Oturumda ele alınan kritik iki başlıktan ilki, Haredi erkeklerine askeri görevin zorunlu olmamasını sağlayan yasanın geçerlilik süresinin geçen yıl sona ermesinin ardından hükümetin Haredi erkeklerine askeri görevi zorunlu tutmamaya devam edebilip edemeyeceği oldu. Oturumun dikkat çeken ikinci konusu ise, artık hukuken askerlikten muaf olmadıkları halde yeşivada eğitim alan askerlik yaşına ermiş Haredi gençlerin eğitimlerine hükümetin verdiği maddi desteğe devam edip etmeyeceği idi.
Bu konuları görüşme amacıyla mahkeme heyeti ilk 28 Mart tarihinde toplanmıştı.
Mahkeme o tarihte devletin Haredi erkeklerini askerlikten daha fazla muaf tutamayacağı gibi, artık eğitimlerine maddi destek sağlanamayacağı kararına varmıştı. Geçici olan bu kararın kalıcı hale getirilmesinin görüşüldüğü toplantıya pek çok sivil toplum hareketi ve sivil vatandaş da katılarak söz aldılar.
Yüksek Adalet Mahkemesi 1998’de aldığı kararda, hükümetin ayrımcılık yapamayacağını ve bu yüzden tüm bir grubu orduya hizmet etmekten muaf tutacak bir karar alma yetkisine sahip olmadığını belirtmişti. Bu karardan beri konuyu yasal bir çerçeveye oturtmak için önerilen pek çok yeni kanun arasında sonuncusu, Haredi erkeklerine 26 yaşına gelene dek her yıl askerlikten muafiyetlerini uzatmaları, 26 yaşında da sürekli geçerli bir muafiyet kazanmalarını sağlayan yasa 1 Temmuz 2023 yılında geçerliliğini yitirmişti. Dönem hükümeti konuyla ilgili yeni bir kanunu en geç 1 Nisan 2024 tarihine dek çıkartma vaadinde bulunmuş fakat halen böyle bir yasa çıkarmadığından konu görüşmeye açık şekilde beklemede kalmıştı.

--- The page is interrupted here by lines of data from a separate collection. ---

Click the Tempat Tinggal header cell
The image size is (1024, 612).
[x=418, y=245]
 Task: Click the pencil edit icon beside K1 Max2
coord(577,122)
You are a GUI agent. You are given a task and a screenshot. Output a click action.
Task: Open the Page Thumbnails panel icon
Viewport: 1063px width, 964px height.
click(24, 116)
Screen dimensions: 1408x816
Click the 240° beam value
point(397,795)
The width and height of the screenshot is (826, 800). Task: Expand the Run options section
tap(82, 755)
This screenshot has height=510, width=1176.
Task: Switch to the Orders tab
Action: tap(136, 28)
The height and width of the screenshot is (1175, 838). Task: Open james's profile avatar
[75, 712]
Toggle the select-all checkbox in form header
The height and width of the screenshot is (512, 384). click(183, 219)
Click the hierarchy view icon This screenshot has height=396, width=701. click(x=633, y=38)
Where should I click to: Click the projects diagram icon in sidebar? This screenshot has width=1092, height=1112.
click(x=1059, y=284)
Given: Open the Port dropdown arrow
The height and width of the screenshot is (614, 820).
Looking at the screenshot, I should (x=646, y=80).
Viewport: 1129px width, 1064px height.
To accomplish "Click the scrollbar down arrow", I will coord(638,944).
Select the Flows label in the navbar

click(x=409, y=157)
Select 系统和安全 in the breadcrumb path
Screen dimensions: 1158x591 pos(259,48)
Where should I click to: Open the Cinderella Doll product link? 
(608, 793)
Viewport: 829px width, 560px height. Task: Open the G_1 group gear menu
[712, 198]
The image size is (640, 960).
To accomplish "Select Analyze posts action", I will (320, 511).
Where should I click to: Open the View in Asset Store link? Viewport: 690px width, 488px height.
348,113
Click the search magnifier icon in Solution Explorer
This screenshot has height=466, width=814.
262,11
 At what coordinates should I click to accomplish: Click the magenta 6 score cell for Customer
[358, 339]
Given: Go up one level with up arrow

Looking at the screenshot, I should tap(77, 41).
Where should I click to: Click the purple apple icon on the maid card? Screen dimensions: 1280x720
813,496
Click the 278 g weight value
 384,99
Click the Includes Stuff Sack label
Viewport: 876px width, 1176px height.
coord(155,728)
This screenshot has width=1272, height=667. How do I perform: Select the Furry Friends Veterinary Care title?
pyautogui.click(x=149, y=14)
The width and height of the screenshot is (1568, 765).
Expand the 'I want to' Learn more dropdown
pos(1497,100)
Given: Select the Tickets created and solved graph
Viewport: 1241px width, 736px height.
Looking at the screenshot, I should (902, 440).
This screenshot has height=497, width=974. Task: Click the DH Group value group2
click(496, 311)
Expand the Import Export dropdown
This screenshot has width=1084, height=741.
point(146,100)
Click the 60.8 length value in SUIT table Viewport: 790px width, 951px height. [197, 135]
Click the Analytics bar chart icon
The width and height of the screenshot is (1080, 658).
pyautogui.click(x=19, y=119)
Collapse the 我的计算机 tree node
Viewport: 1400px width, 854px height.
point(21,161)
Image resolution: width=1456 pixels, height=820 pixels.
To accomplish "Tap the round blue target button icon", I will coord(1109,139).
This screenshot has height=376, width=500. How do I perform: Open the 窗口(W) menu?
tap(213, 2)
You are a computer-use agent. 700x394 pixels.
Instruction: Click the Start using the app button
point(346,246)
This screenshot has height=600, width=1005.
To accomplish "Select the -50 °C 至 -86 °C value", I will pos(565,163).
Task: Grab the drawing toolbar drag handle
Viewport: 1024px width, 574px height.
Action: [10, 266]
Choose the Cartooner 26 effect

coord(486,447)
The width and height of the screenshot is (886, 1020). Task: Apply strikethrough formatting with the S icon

Hükümeti temsilen oturuma katılan Avukat Doron Taubman, Haredi erkeklerinin askere alınmalarının yasal olarak gerekli olduğu ve bunu yapmaktan kaçınmanın yasa dışı olduğunu savundu. Diğer yandan Taubman, Savunma Bakanlığı’nın Haredi erkeklerini İsrail ordusuna ne zaman ve nasıl alacağına karar verme yetkisine sahip olduğuna dikkat çekerek, mahkemenin bu sürece müdahale etmemesi gerektiğini savundu.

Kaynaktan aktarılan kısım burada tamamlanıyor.